*Aufgabe*. Worum bittet die schreibende Person im vorgelegten Text unten ihr Gegenüber noch?

*Vorgelegter Text*.

────────────────────

Sie sehen, wie schnell ich bereit gewesen bin, Ihnen zu folgen, aber um Eines möchte ich Sie noch ersuchen, nämlich, um ein kleines Verzeichniss derjenigen Sachen, die mir am nützlichsten sein könnten, die mich am meisten förderten – mit welchen Meistern ich anfangen – und mit welchen ich enden sollte. Sie glauben kaum, wie wohlthuend und wie beruhigend einem das Arbeiten ist, besonders, wenn man sich dabei des Rathes eines erfahrenen Meisters erfreut. Ist man sich selbst überlassem, so glaubt man am Ende immer man wäre auf solchem Wege, und dieser Gedanke schon verbitet einem das rüstige Vorarbeiten.

────────────────────

*Datenauszug*.

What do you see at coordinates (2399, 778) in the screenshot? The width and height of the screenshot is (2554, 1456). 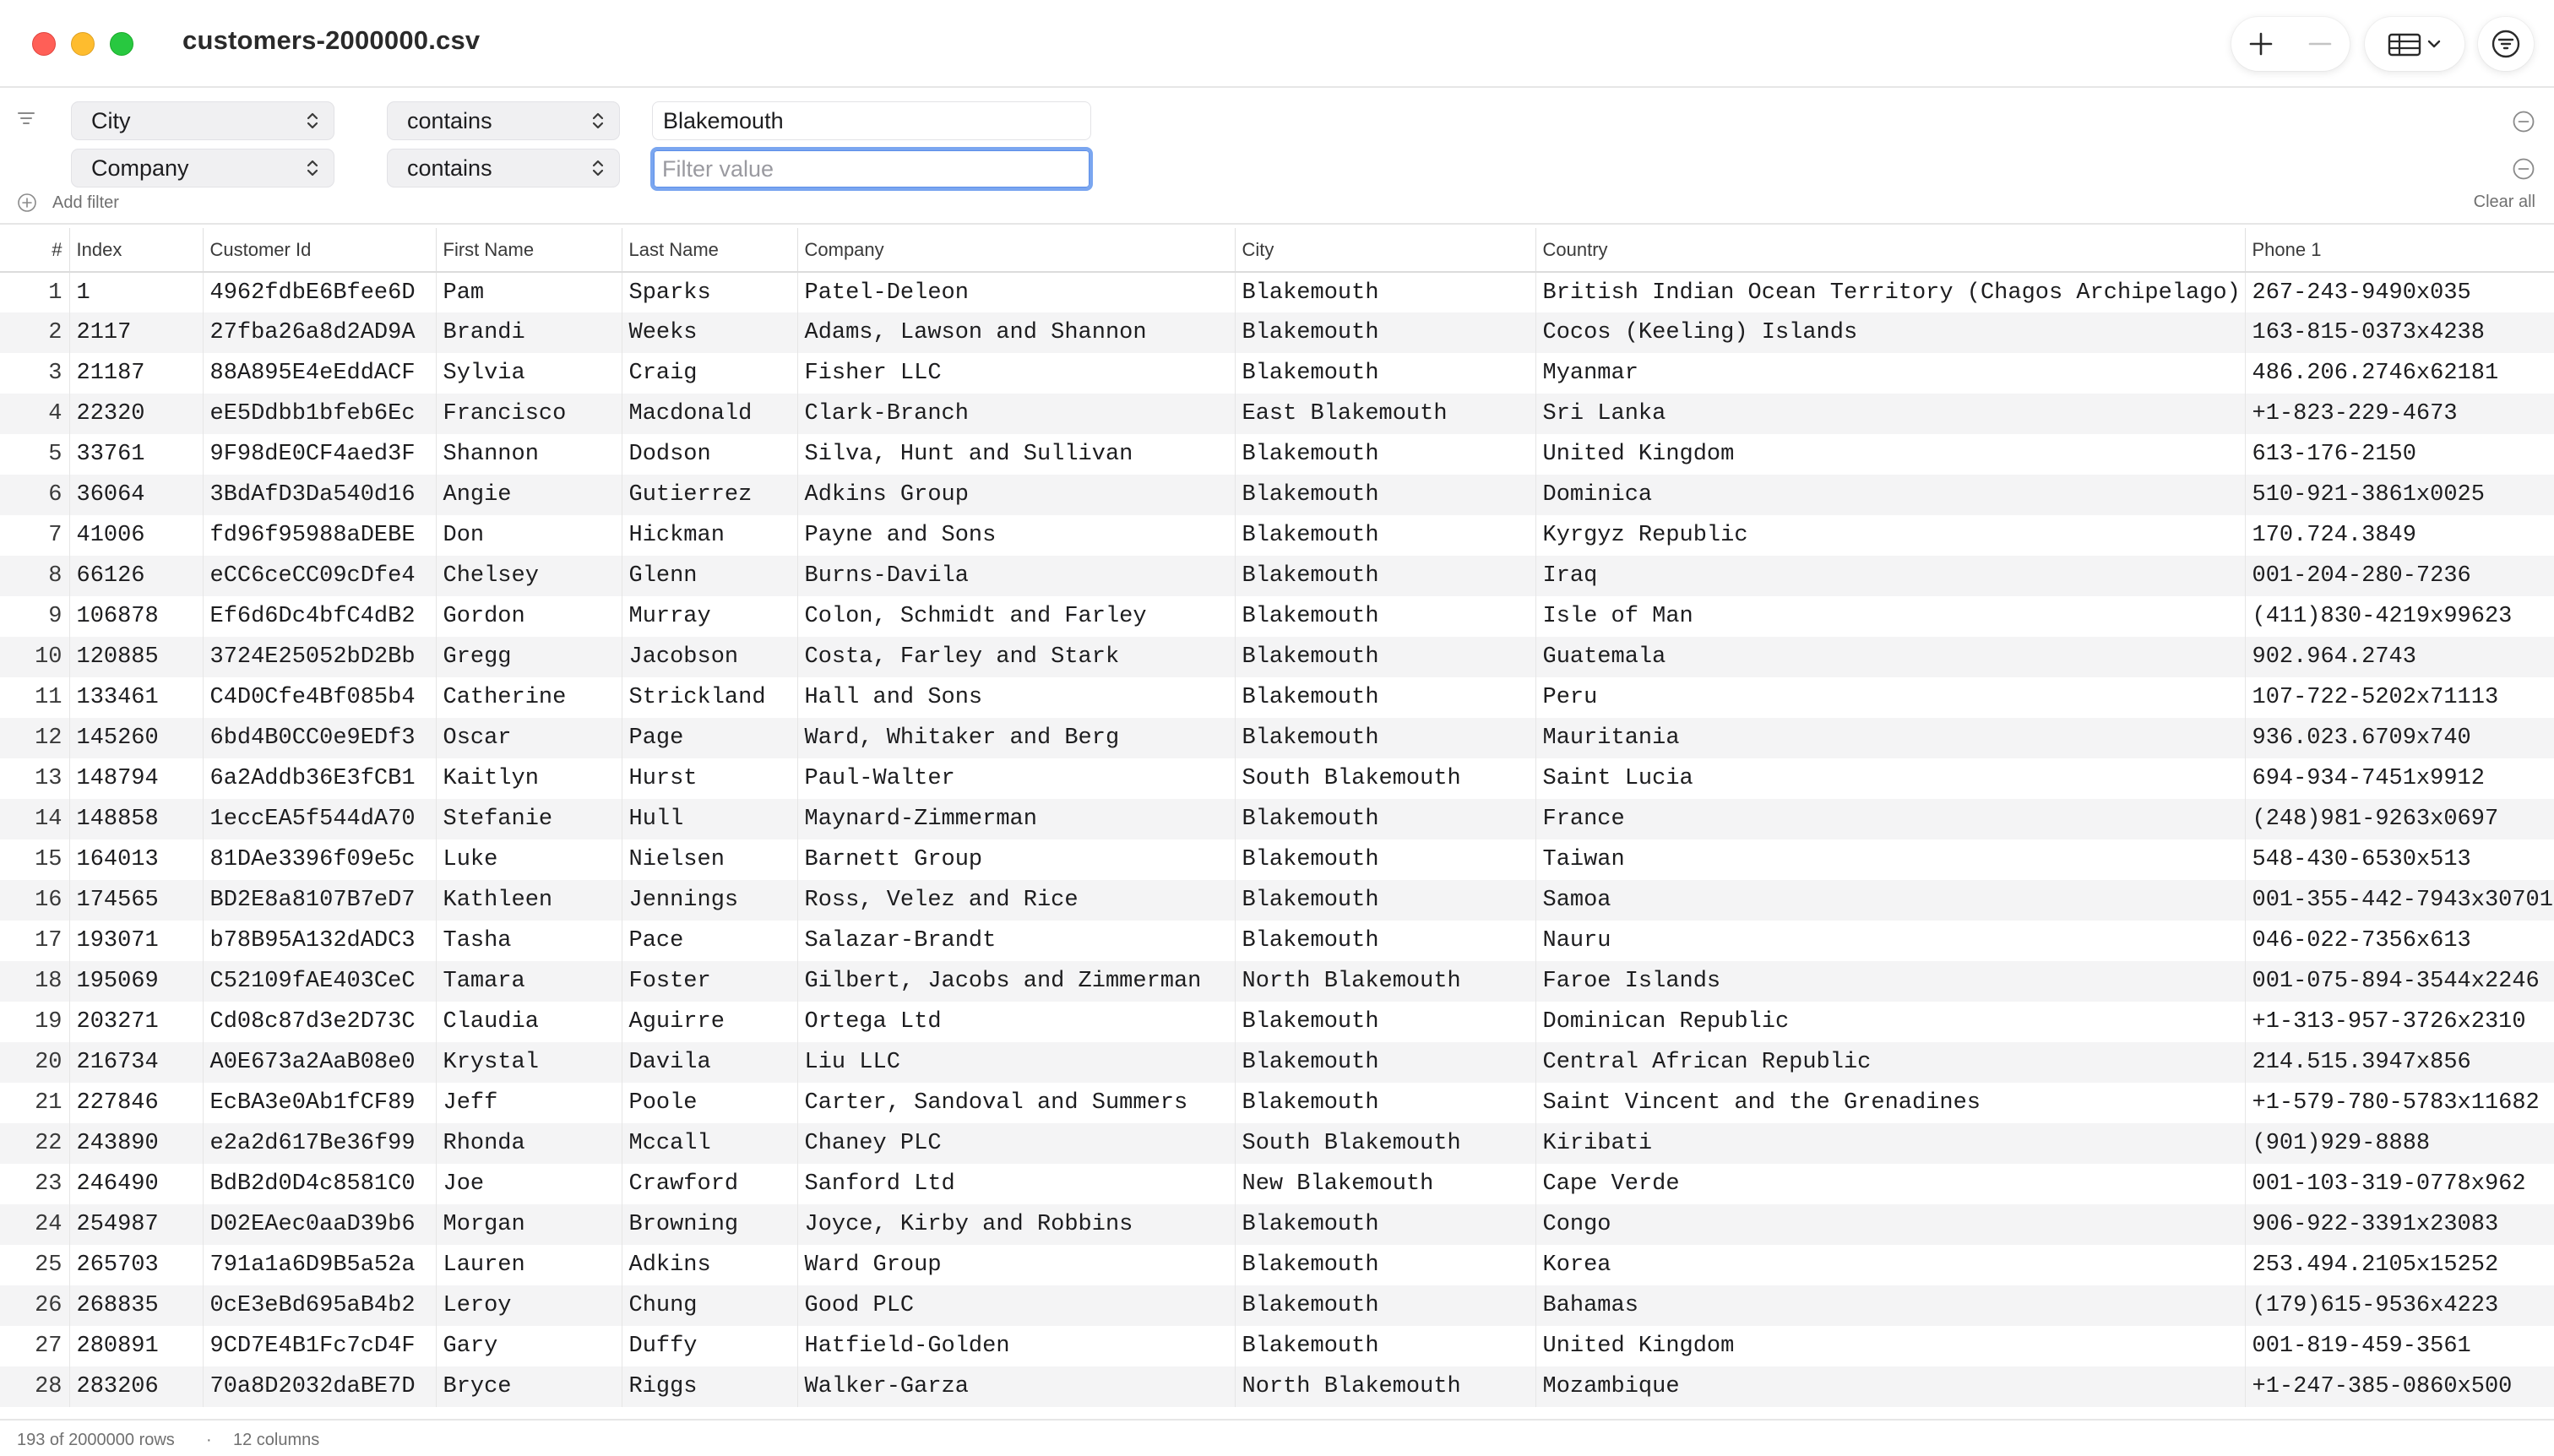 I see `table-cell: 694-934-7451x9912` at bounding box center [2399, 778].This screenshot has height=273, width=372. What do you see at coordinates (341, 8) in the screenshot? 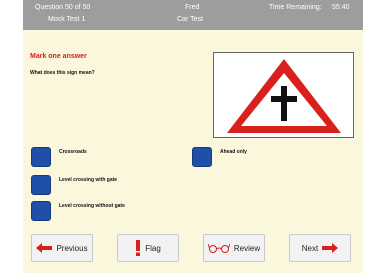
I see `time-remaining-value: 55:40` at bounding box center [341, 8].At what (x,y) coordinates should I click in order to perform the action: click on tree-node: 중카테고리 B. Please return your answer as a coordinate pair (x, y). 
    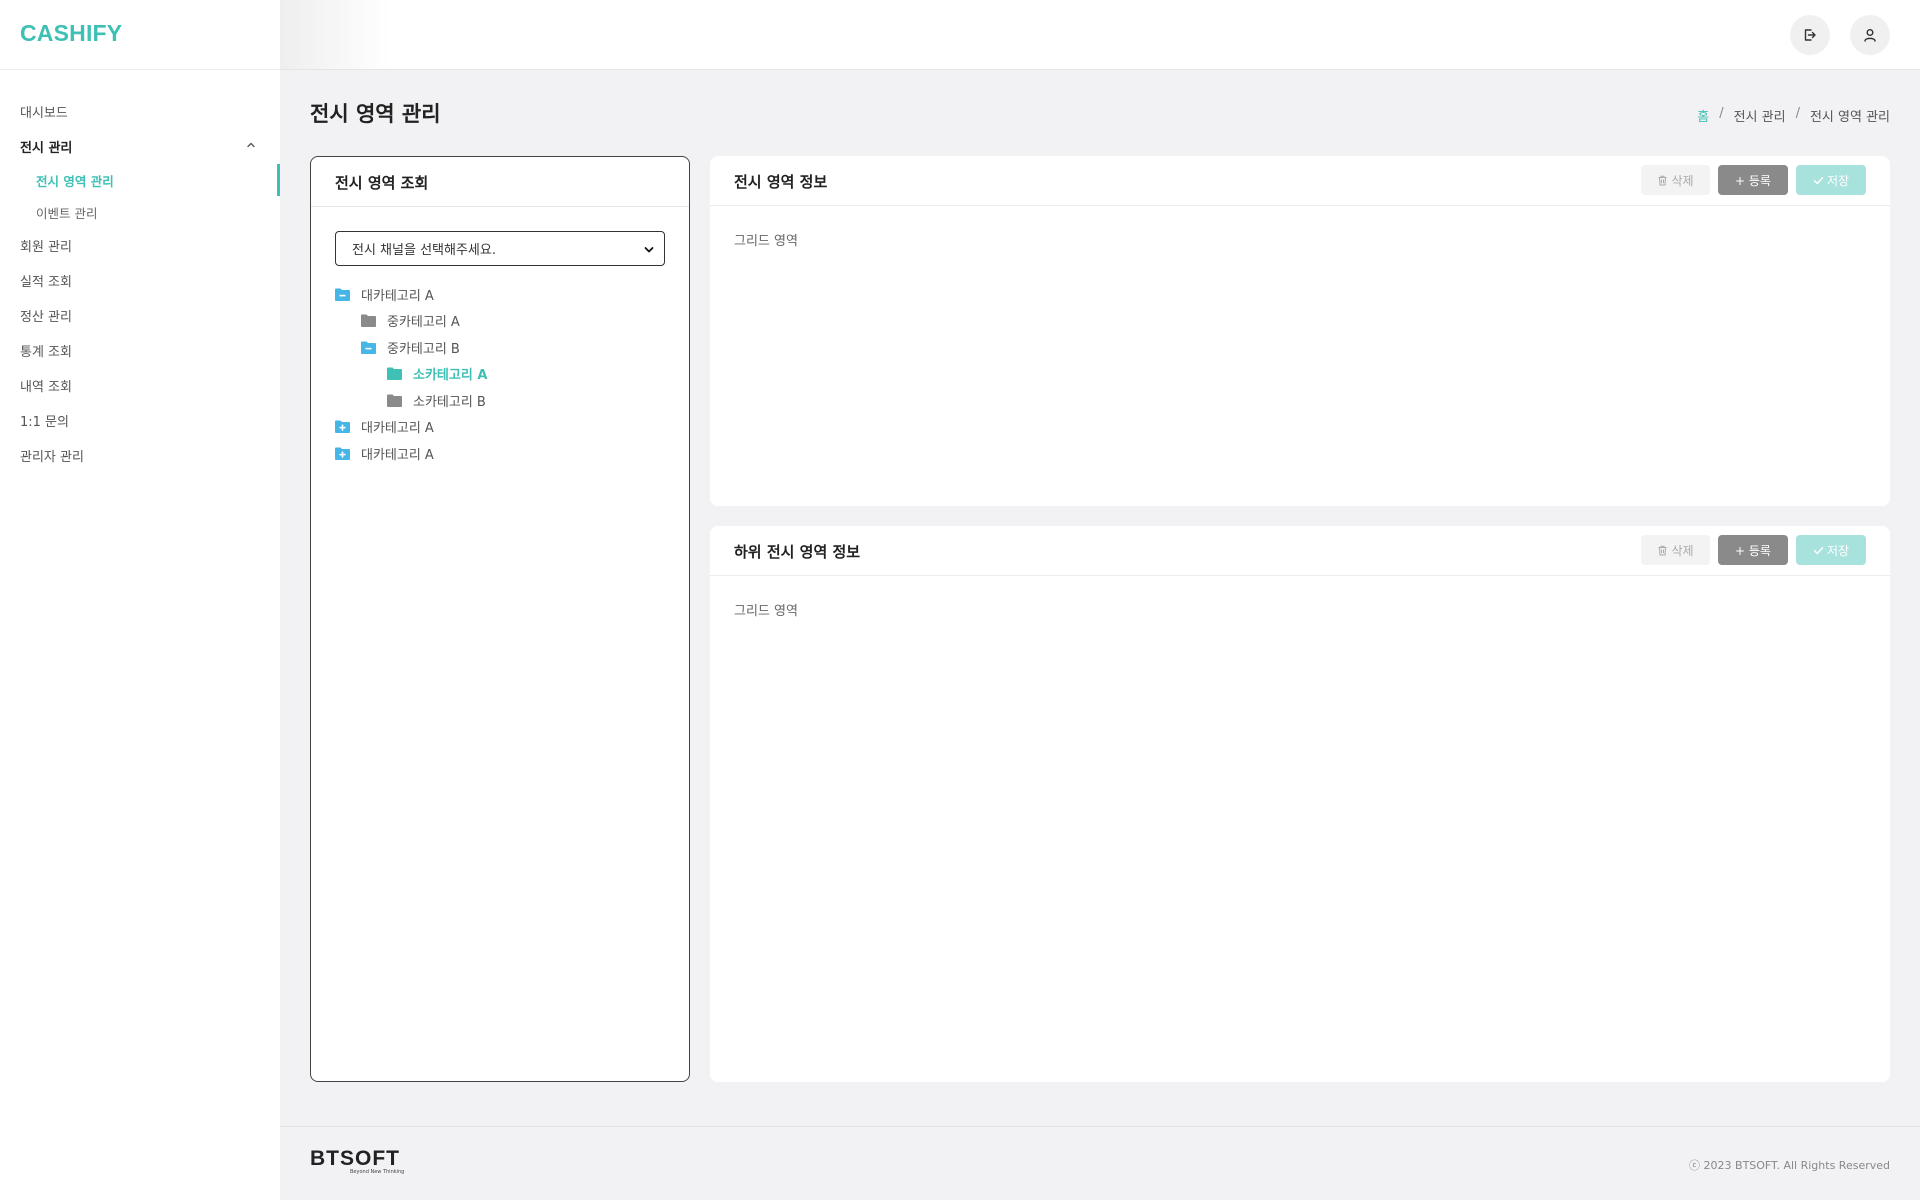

────────────────────

*Antwort folgt*. Um ein kleines Verzeichnis der Sachen, die ihr am nützlichsten wären und sie am meisten fördern würden, samt der Angabe, mit welchen Meistern sie anfangen und mit welchen sie enden soll.